Data and Goliath is the book I’ve been waiting for, the one that lays it all out and brings all of the recent discoveries and revelations together. It has much that is new, such as discussions of why privacy is necessary so that people have the freedom to break some laws that ultimately lead to societal change (homosexuality is one of his examples), and good arguments against the “but I have nothing to hide, I don’t care” idiocy of people who ignorantly give up all their privacy. (Glenn Greenwald’s No Place to Hide: Edward Snowden, the NSA and the U.S. Surveillance State has more good arguments, such as: you may not care, but millions of people around the world trying to make things better do, and they’re in danger of being arrested and beaten just for speaking their mind).

He ends with what we can do, from the small scale (paying cash, browser privacy extensions, leaving cell phones at home) to the large (major political action).
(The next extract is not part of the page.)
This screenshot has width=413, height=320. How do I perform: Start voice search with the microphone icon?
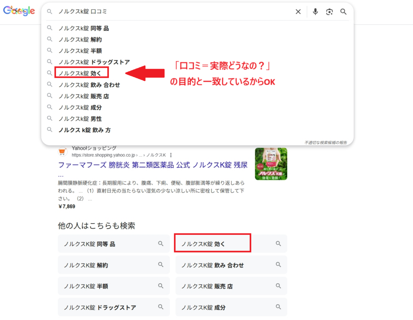point(315,12)
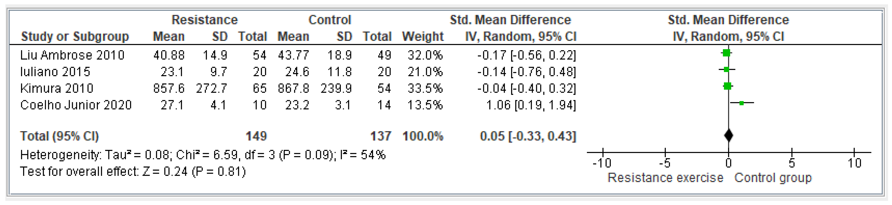Click the 13.5% weight value

(x=425, y=105)
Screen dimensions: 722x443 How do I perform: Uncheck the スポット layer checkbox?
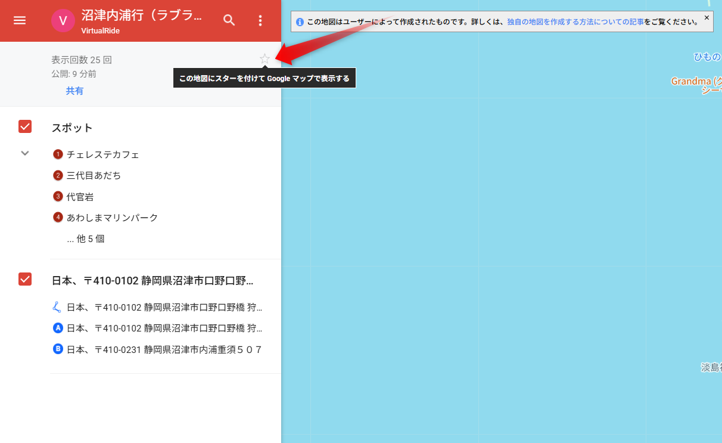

Here’s the final paragraph of the penultimate chapter:

There is strength in numbers, and if the public outcry grows, governments and corporations will be forced to respond. We are trying to prevent an authoritarian government like the one portrayed in Orwell’s Nineteen Eighty-Four, and a corporate-ruled state like the ones portrayed in countless dystopian cyberpunk science fiction novels. We are nowhere near either of those endpoints, but the train is moving in both those directions, and we need to apply the brakes.

Schneier’s page about the book has lots of links to excerpts and reviews. Have a look, then get the book. You should read it.

Here in Canada, just this week we learn that the Communications Security Establishment continues to spy on people worldwide and see the Conservatives push Bill C-51. Schneier’s book helps here as everywhere else: what is happening, why it matters, and what to do.